DATA SHOWN →
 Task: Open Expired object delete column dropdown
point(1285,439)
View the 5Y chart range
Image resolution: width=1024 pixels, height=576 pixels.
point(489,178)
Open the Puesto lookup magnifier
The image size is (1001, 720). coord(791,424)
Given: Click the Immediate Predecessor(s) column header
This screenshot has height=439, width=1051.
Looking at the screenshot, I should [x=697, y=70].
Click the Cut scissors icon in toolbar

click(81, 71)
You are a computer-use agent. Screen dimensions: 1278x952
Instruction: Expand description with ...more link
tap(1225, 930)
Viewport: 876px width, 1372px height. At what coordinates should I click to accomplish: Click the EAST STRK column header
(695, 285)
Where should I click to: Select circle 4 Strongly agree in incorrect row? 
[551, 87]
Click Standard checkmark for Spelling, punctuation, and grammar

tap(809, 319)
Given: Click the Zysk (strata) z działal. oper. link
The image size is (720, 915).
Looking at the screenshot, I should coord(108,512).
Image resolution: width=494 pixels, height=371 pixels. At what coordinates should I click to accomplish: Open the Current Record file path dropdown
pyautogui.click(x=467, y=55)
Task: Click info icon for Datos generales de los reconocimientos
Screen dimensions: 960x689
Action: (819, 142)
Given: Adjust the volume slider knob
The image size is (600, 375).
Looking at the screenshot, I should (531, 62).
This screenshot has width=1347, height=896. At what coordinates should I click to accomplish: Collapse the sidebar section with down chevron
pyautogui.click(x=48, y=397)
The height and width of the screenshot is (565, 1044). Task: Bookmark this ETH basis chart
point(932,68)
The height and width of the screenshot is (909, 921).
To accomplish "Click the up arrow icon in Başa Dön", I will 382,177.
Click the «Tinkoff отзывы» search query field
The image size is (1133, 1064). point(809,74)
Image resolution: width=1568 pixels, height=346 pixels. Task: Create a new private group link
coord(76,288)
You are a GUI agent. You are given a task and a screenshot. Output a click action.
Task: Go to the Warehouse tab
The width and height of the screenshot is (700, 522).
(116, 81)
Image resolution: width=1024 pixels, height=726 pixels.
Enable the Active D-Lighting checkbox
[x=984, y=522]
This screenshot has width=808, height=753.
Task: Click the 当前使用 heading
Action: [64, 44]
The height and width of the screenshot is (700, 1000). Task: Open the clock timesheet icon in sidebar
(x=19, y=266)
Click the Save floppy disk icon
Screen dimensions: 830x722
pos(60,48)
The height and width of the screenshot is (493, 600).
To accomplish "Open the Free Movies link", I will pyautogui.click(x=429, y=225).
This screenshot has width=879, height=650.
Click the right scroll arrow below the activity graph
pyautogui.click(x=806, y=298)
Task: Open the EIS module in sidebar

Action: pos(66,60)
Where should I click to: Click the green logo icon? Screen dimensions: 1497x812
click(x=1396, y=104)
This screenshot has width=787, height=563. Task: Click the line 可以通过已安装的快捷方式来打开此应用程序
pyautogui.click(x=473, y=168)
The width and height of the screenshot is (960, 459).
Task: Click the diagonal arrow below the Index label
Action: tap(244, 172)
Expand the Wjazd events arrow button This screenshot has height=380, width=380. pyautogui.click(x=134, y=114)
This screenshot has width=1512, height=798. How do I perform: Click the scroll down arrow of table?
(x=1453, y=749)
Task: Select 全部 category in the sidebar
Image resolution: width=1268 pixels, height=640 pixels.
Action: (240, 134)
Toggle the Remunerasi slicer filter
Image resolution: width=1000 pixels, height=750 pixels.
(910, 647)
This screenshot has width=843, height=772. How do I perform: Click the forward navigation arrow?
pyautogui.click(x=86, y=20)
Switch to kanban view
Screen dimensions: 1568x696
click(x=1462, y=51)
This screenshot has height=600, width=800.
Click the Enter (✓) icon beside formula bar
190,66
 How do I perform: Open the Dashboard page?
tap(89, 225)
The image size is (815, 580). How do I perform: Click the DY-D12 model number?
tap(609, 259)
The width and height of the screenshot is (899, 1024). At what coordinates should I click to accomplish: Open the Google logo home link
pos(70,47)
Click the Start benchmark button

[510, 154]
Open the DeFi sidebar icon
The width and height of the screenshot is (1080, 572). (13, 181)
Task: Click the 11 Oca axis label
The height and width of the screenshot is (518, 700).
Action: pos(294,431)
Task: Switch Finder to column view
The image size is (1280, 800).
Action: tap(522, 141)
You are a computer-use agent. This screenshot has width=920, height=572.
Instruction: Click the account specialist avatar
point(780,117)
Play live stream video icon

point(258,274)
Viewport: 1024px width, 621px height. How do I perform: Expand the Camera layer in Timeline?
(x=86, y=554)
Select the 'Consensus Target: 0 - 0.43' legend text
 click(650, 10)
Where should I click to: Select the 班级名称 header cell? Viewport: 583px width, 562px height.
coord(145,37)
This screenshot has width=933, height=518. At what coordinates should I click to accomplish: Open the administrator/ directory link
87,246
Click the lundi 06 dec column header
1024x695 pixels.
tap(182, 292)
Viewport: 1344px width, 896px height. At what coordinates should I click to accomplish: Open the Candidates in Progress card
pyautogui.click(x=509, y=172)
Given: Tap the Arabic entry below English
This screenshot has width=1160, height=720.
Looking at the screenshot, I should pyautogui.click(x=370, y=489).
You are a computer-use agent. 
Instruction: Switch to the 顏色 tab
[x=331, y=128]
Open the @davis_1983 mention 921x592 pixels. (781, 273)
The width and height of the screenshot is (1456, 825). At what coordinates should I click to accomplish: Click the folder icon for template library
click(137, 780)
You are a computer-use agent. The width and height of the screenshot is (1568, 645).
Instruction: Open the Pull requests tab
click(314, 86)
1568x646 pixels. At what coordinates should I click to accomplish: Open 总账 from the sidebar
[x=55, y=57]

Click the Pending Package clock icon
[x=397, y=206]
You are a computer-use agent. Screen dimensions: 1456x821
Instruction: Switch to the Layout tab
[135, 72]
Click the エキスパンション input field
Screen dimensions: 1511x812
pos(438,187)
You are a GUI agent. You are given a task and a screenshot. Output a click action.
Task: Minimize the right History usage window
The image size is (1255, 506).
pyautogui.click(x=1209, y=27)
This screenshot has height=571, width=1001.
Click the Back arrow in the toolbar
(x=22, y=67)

WHAT IS BEING ASKED → Set out exactly the run of lines that begins at the line holding "This screenshot has height=571, width=1001." and ends at the last line of the data.

REPLY TO THE EXERCISE →
This screenshot has height=571, width=1001.
Click the Back arrow in the toolbar
(x=22, y=67)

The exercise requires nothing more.